The answer must consist solely of the lines from the line with "The image size" to the end of the data below, transcribed exactly and with no pictures.

***

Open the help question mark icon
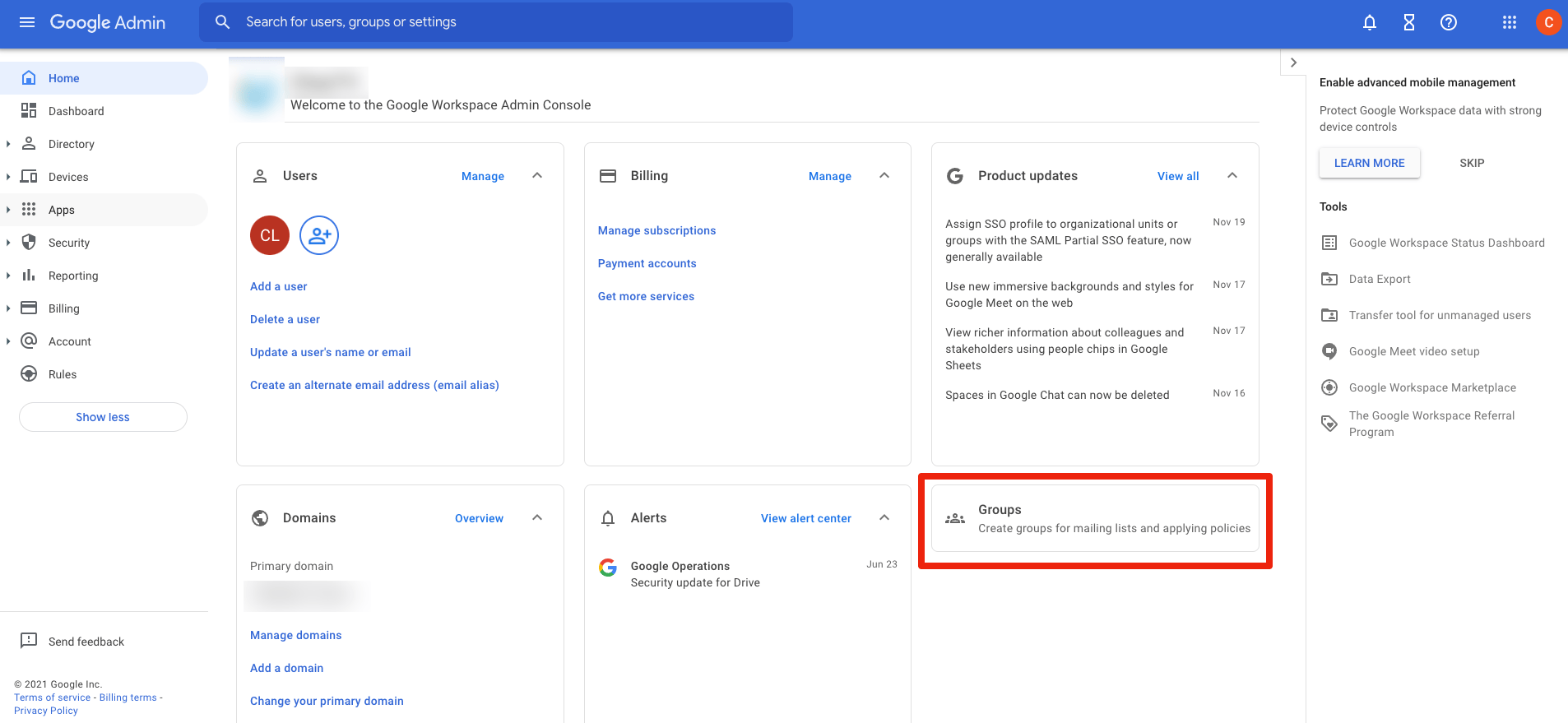Image resolution: width=1568 pixels, height=723 pixels. click(1448, 22)
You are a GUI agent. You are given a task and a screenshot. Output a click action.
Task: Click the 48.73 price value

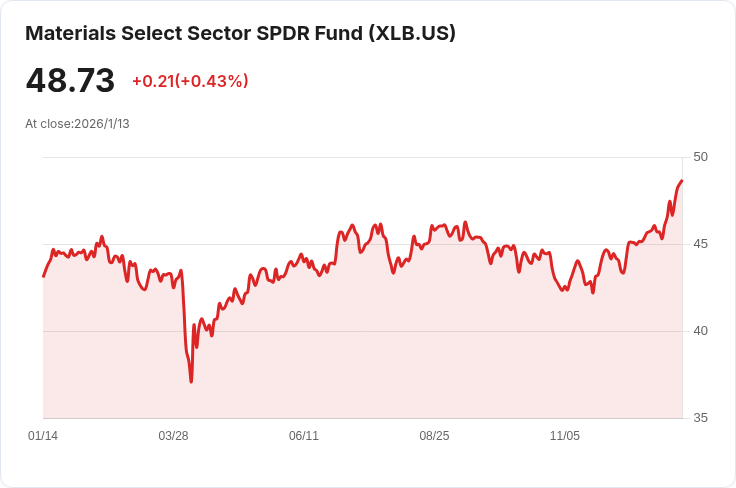70,80
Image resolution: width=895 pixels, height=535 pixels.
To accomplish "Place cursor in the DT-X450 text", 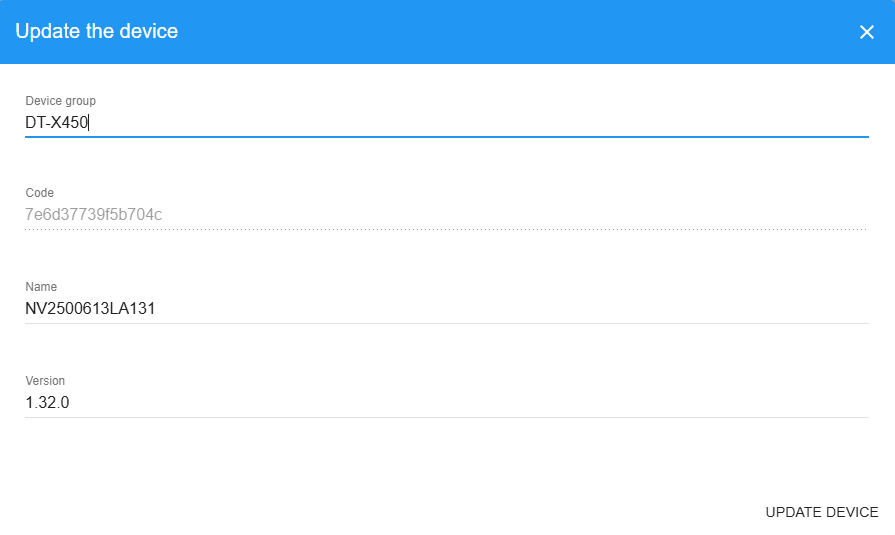I will click(57, 123).
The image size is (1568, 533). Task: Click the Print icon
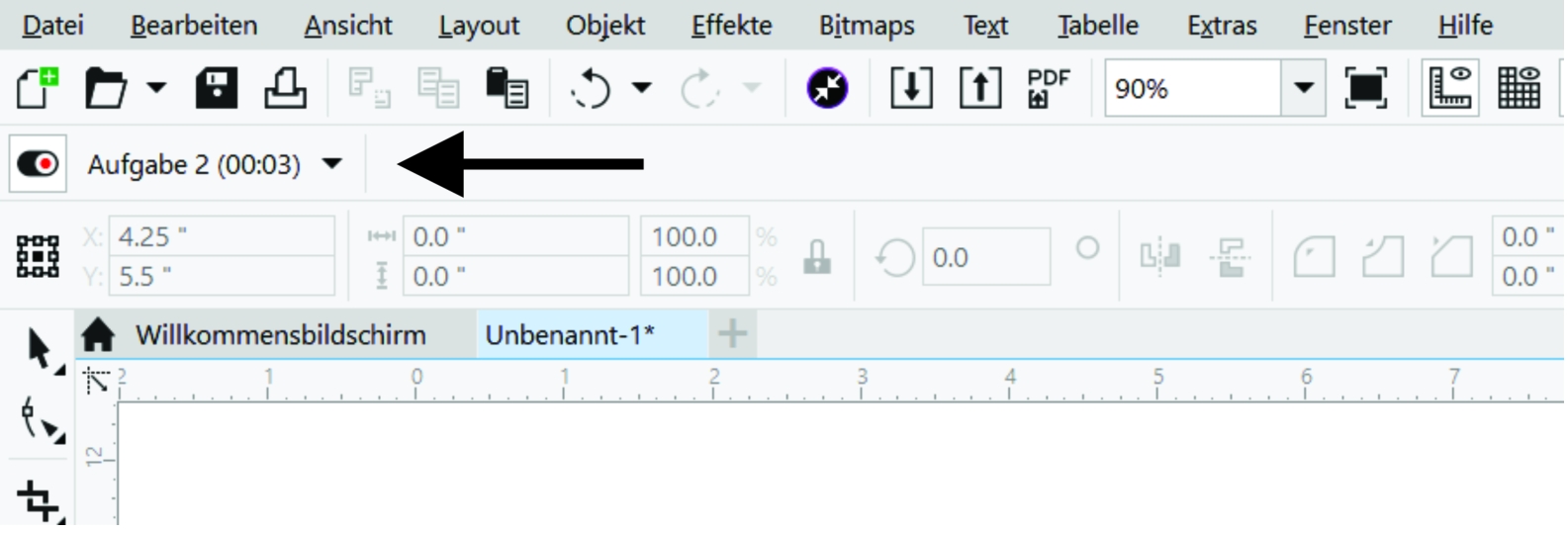(285, 89)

***

■ Task solution
The image size is (1568, 533). Task: Click the Print icon
(285, 89)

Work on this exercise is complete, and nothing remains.